Двадцать один раз написал Пушкин «в памяти» (Словарь III, 272–273), в том числе в «Евгении Онегине»: «Хранила в памяти» (гл. III, XVII.6; см.: VI, 58); однако в одном случае, в «Евгении Онегине» (гл. I, VI. 14): «Хранил он в памятѣ своей» (VI, 8; во всех прижизненных изданиях исправлено: в памяти).

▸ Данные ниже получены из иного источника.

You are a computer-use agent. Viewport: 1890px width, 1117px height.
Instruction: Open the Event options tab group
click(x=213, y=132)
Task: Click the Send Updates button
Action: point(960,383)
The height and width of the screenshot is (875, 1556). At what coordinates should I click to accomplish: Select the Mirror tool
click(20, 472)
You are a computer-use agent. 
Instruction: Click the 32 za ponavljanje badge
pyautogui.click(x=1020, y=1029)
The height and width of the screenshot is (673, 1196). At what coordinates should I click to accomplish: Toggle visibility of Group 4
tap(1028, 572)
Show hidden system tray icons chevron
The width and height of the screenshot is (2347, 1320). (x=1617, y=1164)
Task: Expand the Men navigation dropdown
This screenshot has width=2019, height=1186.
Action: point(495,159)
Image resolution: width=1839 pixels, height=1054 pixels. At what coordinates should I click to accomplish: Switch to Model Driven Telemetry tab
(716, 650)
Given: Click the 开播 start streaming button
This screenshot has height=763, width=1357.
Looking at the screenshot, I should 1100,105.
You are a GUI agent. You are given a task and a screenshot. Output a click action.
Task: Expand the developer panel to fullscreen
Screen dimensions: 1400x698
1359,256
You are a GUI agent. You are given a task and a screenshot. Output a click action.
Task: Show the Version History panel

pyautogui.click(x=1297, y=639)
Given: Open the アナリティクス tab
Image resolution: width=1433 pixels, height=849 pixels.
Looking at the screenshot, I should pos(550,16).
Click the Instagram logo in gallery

Пушкинское написание «в Рязанѣ» (VIII, 21) во всех трех прижизненных публикациях отрывка из четвертой главы «<Арапа Петра Великого>» было исправлено на «в Рязани». Возможно, форма на К отражала явление, отмеченное в свое время А. А. Барсовым: «Астраханѣ, Казанѣ, Сибирѣ едва ли не более употребительны правильных Астрахани, Казани, Сибири»[625]. У Пушкина в пропущенной главе «Капитанской дочки», «Истории Пугачева» и «Истории Петра» — «в (к, о) Астрахани» (VIII, 383; IX, 87; X, 242 трижды, 252); но в материалах к «Истории Пугачева» и к «Истории Петра» дважды «в Астраханѣ» (IX, 631; X, 86). В записи народных песен: «В городе то было во Астраханѣ»[626]. Это написание вряд ли допустимо исправлять, поскольку название «Астрахань» могло выступать в мужском роде (в черновиках «Путешествия Онегина»: «Торговый Астрахань открылся» — см.: VI, 480, 499) и, следовательно, в предложном падеже ед. ч. получать форму «Астраханѣ». Правда, в рукописях Пушкина это слово не встречается в других косвенных падежах мужского рода, но грамматически подобное ему «Тамань» колеблется в родительном падеже между мужским и женским родом[627].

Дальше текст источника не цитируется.